Zu B) Zur Unzulässigkeit der Revision

Gemäß § 25a Abs. 1 VwGG hat das Verwaltungsgericht im Spruch seines Erkenntnisses oder Beschlusses auszusprechen, ob die Revision gemäß Art. 133 Abs. 4 B-VG zulässig ist. Der Ausspruch ist kurz zu begründen.

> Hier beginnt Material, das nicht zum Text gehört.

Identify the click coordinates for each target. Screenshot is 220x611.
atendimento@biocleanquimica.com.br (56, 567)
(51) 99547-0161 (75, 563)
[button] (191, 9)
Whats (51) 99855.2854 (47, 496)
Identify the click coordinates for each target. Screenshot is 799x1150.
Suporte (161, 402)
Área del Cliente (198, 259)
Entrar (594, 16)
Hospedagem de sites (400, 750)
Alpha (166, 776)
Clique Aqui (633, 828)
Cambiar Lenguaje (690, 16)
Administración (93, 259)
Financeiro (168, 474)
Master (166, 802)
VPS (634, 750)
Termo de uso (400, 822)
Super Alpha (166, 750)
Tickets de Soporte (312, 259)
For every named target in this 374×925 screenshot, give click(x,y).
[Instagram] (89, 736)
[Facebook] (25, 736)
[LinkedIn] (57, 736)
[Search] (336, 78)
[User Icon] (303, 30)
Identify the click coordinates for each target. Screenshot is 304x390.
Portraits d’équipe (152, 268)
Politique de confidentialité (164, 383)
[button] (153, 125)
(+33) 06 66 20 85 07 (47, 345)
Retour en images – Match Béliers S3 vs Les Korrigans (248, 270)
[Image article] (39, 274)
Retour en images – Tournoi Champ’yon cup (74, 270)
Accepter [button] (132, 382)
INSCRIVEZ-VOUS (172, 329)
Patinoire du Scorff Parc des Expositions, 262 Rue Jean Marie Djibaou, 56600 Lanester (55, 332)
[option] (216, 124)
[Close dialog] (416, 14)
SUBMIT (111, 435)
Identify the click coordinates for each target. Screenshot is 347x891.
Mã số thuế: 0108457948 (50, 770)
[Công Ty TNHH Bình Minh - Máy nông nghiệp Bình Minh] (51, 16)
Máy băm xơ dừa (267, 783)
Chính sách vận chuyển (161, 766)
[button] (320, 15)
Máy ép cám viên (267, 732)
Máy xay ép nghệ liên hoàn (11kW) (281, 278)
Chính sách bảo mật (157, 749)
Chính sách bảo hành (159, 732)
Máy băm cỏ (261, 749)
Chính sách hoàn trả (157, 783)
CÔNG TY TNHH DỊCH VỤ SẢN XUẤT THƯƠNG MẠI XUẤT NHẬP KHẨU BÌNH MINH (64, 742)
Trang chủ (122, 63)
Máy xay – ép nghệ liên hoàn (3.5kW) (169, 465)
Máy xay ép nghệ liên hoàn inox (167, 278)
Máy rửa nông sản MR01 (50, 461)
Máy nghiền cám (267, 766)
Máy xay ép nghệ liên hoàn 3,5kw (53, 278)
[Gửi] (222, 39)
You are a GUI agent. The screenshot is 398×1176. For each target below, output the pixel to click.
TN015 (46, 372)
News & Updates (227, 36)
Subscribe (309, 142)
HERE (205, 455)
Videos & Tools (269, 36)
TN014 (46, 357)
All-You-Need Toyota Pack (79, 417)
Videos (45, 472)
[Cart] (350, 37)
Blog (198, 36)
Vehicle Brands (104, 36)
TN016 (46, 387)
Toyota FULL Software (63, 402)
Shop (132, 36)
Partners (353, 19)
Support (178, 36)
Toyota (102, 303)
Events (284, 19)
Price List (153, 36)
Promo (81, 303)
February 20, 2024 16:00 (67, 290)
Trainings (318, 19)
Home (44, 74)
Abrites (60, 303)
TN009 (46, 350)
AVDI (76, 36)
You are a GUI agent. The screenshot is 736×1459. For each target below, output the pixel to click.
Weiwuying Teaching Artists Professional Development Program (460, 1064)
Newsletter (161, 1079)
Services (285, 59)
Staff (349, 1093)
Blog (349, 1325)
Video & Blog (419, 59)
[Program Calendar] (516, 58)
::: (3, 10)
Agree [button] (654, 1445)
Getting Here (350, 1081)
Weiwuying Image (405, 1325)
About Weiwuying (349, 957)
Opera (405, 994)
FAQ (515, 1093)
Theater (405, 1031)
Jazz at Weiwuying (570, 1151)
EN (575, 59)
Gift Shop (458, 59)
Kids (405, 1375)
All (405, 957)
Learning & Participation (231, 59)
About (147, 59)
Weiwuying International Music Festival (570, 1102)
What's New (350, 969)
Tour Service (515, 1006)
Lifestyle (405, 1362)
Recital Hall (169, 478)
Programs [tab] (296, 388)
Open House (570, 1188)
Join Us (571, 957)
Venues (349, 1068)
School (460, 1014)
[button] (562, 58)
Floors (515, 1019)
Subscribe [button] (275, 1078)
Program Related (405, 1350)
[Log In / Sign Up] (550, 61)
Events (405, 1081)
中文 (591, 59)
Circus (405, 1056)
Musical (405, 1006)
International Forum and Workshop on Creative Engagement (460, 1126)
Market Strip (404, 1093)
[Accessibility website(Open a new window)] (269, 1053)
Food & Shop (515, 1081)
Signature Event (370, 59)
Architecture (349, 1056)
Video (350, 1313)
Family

Die Revision gegen die gegenständliche Entscheidung ist gemäß Art. 133 Abs. 4 B-VG nicht zulässig, weil die Entscheidung nicht von der Lösung einer Rechtsfrage abhängt, der grundsätzliche Bedeutung zukommt. Weder weicht die gegenständliche Entscheidung von der bisherigen Rechtsprechung des Verwaltungsgerichtshofes ab, noch fehlt es an einer solchen Rechtsprechung, des Weiteren ist die vorliegende Rechtsprechung des Verwaltungsgerichtshofes auch nicht als uneinheitlich zu beurteilen. Das - 96 -

Bundesverwaltungsgericht konnte sich bei allen erheblichen Rechtsfragen auf eine ständige Rechtsprechung des Verwaltungsgerichtshofes bzw. auf eine ohnehin klare Rechtslage stützen. Die maßgebliche Rechtsprechung wurde bei den Erwägungen zu den einzelnen Spruchpunkten zu Spruchteil A) wiedergegeben. Insoweit die in der rechtlichen Beurteilung angeführte Judikatur des Verwaltungsgerichtshofes zu früheren Rechtslagen ergangen ist, ist diese nach Ansicht des Bundesverwaltungsgerichts auf die inhaltlich meist völlig gleichlautenden Bestimmungen der nunmehr geltenden Rechtslage unverändert übertragbar.

Es war daher spruchgemäß zu entscheiden.